Exercise instructions:
Starting at the line that holds "Instruction: Select the", reproduce each line exactly up to and including the last line of the records below. Pictures stay out.

Excerpts from a dataset:

=====

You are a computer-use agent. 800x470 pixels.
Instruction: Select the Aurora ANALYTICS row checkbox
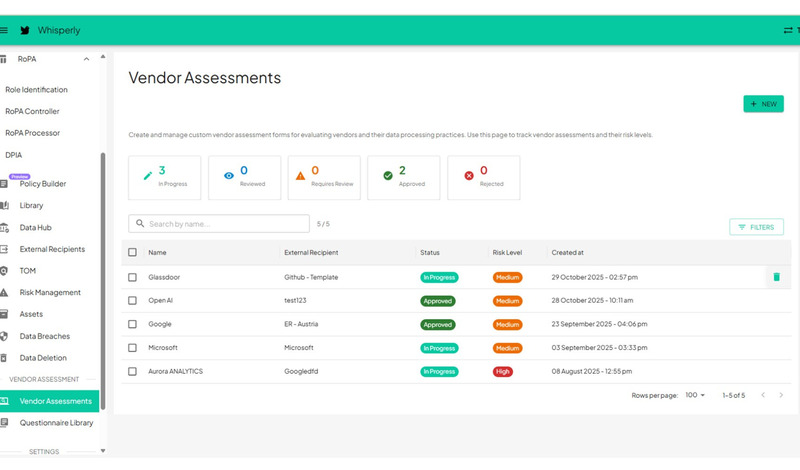(x=132, y=371)
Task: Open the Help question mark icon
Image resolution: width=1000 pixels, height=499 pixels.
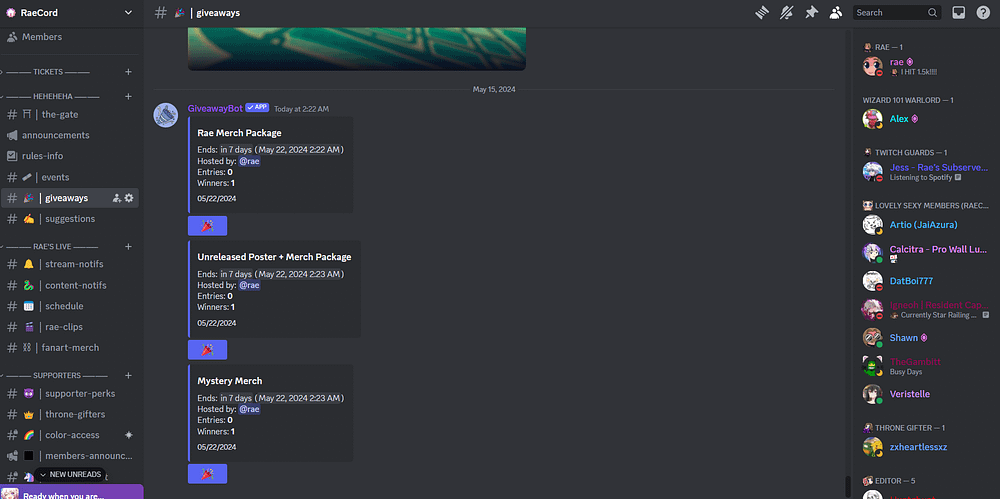Action: point(983,13)
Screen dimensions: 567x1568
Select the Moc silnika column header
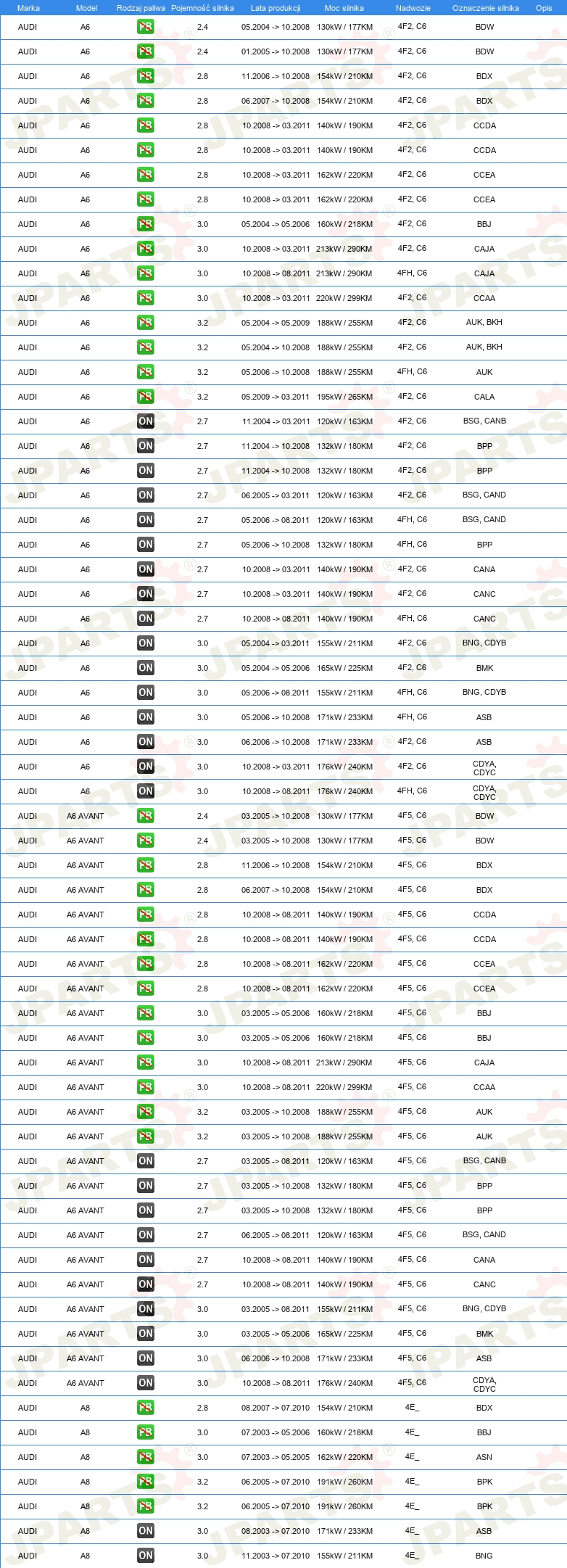click(x=344, y=8)
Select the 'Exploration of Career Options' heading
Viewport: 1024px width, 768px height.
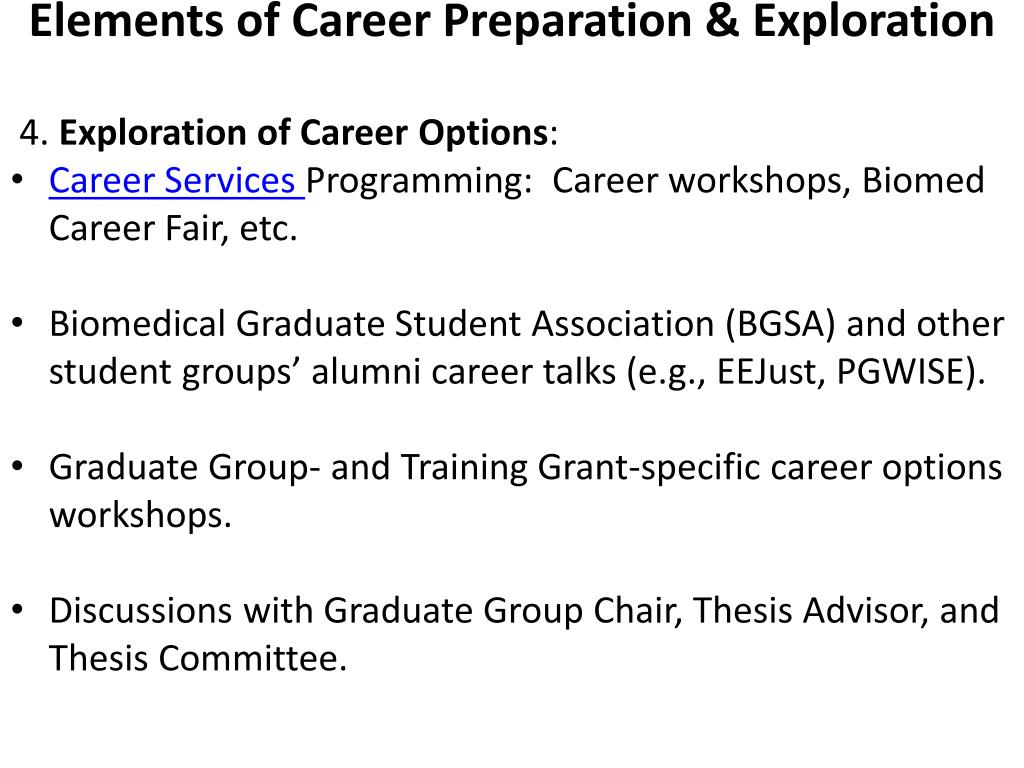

=====

Written reply:
Instruction: Select the Aurora ANALYTICS row checkbox
(x=132, y=371)
Task: Open the Help question mark icon
Image resolution: width=1000 pixels, height=499 pixels.
Action: point(983,13)
Screen dimensions: 567x1568
Select the Moc silnika column header
click(x=344, y=8)
Select the 'Exploration of Career Options' heading
Viewport: 1024px width, 768px height.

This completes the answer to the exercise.